WORK TO BE COMPLETED: Convert every line of the records below into a numbered list, leaving out any blank lines.

>> start EXTRACTED DATA

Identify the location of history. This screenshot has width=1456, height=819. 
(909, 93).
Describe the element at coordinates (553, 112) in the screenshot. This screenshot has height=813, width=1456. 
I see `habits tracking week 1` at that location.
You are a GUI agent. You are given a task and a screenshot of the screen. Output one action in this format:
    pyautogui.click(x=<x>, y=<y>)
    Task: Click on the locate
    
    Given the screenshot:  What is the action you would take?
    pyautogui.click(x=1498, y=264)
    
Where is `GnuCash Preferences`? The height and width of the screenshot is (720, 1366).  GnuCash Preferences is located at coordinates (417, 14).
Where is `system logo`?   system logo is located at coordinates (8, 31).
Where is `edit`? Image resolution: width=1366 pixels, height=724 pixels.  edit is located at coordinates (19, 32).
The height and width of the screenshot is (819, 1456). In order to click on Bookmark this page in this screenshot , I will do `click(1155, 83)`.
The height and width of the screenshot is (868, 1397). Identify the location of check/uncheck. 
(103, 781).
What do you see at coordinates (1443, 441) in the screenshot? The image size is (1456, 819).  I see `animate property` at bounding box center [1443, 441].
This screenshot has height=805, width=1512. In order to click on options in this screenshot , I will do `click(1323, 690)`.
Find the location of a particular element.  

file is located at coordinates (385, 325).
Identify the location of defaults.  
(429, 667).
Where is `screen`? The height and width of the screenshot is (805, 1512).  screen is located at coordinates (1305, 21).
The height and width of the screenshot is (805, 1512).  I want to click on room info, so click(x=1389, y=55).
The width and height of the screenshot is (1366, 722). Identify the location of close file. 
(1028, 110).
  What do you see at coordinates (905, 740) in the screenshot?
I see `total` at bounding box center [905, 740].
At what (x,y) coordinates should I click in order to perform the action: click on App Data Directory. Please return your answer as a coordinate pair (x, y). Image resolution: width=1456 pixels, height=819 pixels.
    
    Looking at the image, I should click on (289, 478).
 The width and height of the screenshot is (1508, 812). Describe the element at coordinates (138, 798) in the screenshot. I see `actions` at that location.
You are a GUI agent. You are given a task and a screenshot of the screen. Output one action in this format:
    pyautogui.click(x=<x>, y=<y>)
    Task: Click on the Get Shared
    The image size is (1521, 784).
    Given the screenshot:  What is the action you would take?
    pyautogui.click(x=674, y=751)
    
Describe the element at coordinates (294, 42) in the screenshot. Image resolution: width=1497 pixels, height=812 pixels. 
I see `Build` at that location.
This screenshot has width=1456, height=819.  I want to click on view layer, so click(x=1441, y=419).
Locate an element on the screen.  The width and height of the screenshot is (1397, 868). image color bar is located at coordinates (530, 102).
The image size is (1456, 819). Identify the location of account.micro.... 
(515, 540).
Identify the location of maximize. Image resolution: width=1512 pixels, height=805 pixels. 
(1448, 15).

>> end EXTRACTED DATA

RESULT:
1. Identify the location of history. This screenshot has width=1456, height=819. 
2. (909, 93).
3. Describe the element at coordinates (553, 112) in the screenshot. This screenshot has height=813, width=1456. 
4. I see `habits tracking week 1` at that location.
5. You are a GUI agent. You are given a task and a screenshot of the screen. Output one action in this format:
6.     pyautogui.click(x=<x>, y=<y>)
7.     Task: Click on the locate
8.     Given the screenshot:  What is the action you would take?
9.     pyautogui.click(x=1498, y=264)
10. Where is `GnuCash Preferences`? The height and width of the screenshot is (720, 1366).  GnuCash Preferences is located at coordinates (417, 14).
11. Where is `system logo`?   system logo is located at coordinates (8, 31).
12. Where is `edit`? Image resolution: width=1366 pixels, height=724 pixels.  edit is located at coordinates (19, 32).
13. The height and width of the screenshot is (819, 1456). In order to click on Bookmark this page in this screenshot , I will do `click(1155, 83)`.
14. The height and width of the screenshot is (868, 1397). Identify the location of check/uncheck. 
15. (103, 781).
16. What do you see at coordinates (1443, 441) in the screenshot? The image size is (1456, 819).  I see `animate property` at bounding box center [1443, 441].
17. This screenshot has height=805, width=1512. In order to click on options in this screenshot , I will do `click(1323, 690)`.
18. Find the location of a particular element.  
19. file is located at coordinates (385, 325).
20. Identify the location of defaults.  
21. (429, 667).
22. Where is `screen`? The height and width of the screenshot is (805, 1512).  screen is located at coordinates (1305, 21).
23. The height and width of the screenshot is (805, 1512).  I want to click on room info, so click(x=1389, y=55).
24. The width and height of the screenshot is (1366, 722). Identify the location of close file. 
25. (1028, 110).
26.   What do you see at coordinates (905, 740) in the screenshot?
27. I see `total` at bounding box center [905, 740].
28. At what (x,y) coordinates should I click in order to perform the action: click on App Data Directory. Please return your answer as a coordinate pair (x, y). Image resolution: width=1456 pixels, height=819 pixels.
29.     Looking at the image, I should click on (289, 478).
30.  The width and height of the screenshot is (1508, 812). Describe the element at coordinates (138, 798) in the screenshot. I see `actions` at that location.
31. You are a GUI agent. You are given a task and a screenshot of the screen. Output one action in this format:
32.     pyautogui.click(x=<x>, y=<y>)
33.     Task: Click on the Get Shared
34.     The image size is (1521, 784).
35.     Given the screenshot:  What is the action you would take?
36.     pyautogui.click(x=674, y=751)
37. Describe the element at coordinates (294, 42) in the screenshot. Image resolution: width=1497 pixels, height=812 pixels. 
38. I see `Build` at that location.
39. This screenshot has width=1456, height=819.  I want to click on view layer, so click(x=1441, y=419).
40. Locate an element on the screen.  The width and height of the screenshot is (1397, 868). image color bar is located at coordinates (530, 102).
41. The image size is (1456, 819). Identify the location of account.micro.... 
42. (515, 540).
43. Identify the location of maximize. Image resolution: width=1512 pixels, height=805 pixels. 
44. (1448, 15).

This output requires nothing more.